A fire in the Grenfell Tower in June 2017 killed 72 people. Photo by Carl Court/Getty Images

Jon Ihle

A senior British cabinet minister has called on Kingspan to pay remediation costs arising from the Grenfell Tower Inquiry and threatened “commercial consequences” if the company does not “right the wrongs of the past”.

In an excoriating letter to Kingspan CEO Gene Murtagh dated March 23 and published on Twitter, UK housing secretary Michael Gove said the inquiry into the deadly apartment tower fire “uncovered shameful practices and an abhorrent culture of disregard” for safety in the building industry.

He said companies that manufactured and sold flammable products have a “moral and financial imperative to recognise their role in the proliferation of unsafe buildings” and that he was “appalled” by evidence heard by the inquiry about Kingspan.

The letter then referenced a statement Mr Murtagh made to the Observer newspaper in February 2022, in which he said Kingspan should pay where its cladding products were inappropriately used.
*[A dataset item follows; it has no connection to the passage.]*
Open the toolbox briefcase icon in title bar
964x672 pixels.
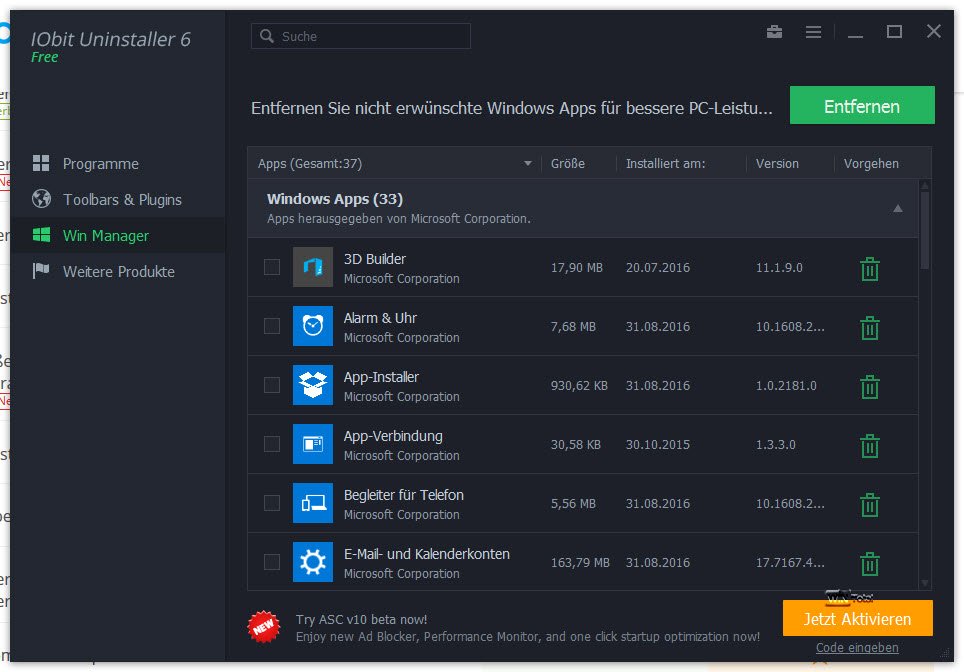click(x=774, y=32)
“This acknowledgement is a positive step,” the letter said. “I sincerely hope it is a first step only, in what should be a comprehensive package of financial support from Kingspan and other construction product manufacturers.”

Kingspan insulation boards were used in Grenfell Tower, a 24-storey apartment block in North Kensington, London where a massive fire broke out in June 2017, killing 72 people.

The disaster was the subject of a lengthy inquiry which found shortcomings in Kingspan’s UK insulation boards business. At the time, the company acknowledged it had “rightly been criticised” for “historical behaviours” and outlined steps it was taking to improve compliance and governance.

Mr Gove said he was seeking a meeting between Mr Murtagh and officials of his department before Easter. He did not specify how much compensation he was seeking from the company, but did mention Kingspan’s “record profits”, which touched €1bn for the first time in 2022.

The Irish Independent was awaiting a statement from Kingspan at the time of going to press.